** Start RECORDS TO USE **

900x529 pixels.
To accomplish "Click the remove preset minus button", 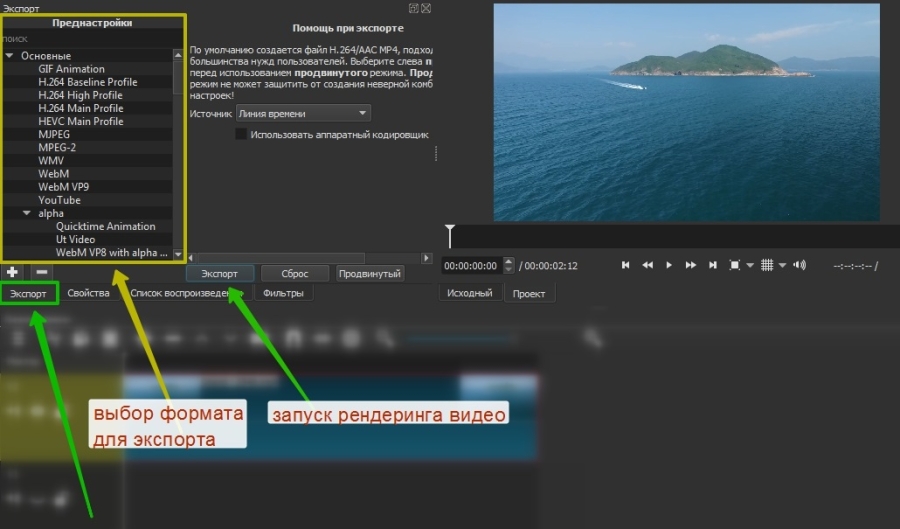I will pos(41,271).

** End RECORDS TO USE **
** Start RECORDS TO USE **

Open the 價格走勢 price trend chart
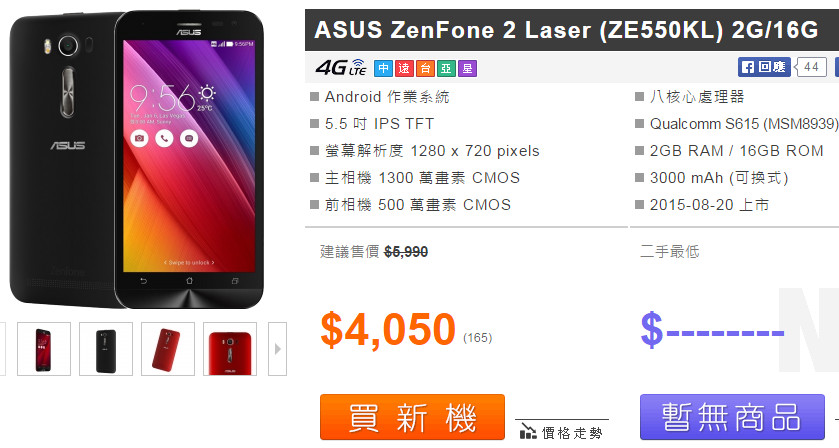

** End RECORDS TO USE **
** Start RECORDS TO USE **

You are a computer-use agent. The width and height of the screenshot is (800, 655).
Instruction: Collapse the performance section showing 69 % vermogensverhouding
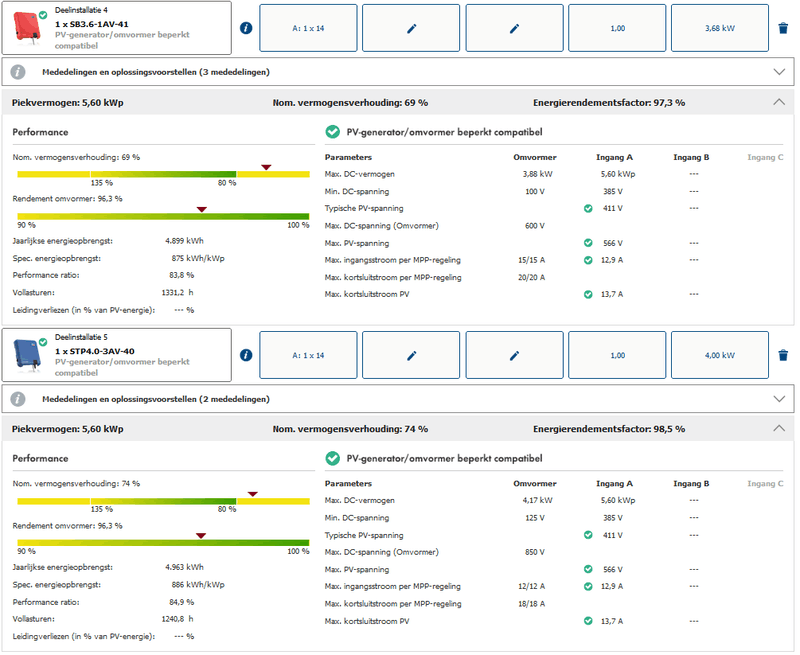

** End RECORDS TO USE **

WHAT IS ASKED — Can you repeat the lines word for word, starting at the line that contains "You are a computer-use" and ending at the line that contains "Instruction: Collapse the"?

FINISHED ANSWER —
You are a computer-use agent. The width and height of the screenshot is (800, 655).
Instruction: Collapse the performance section showing 69 % vermogensverhouding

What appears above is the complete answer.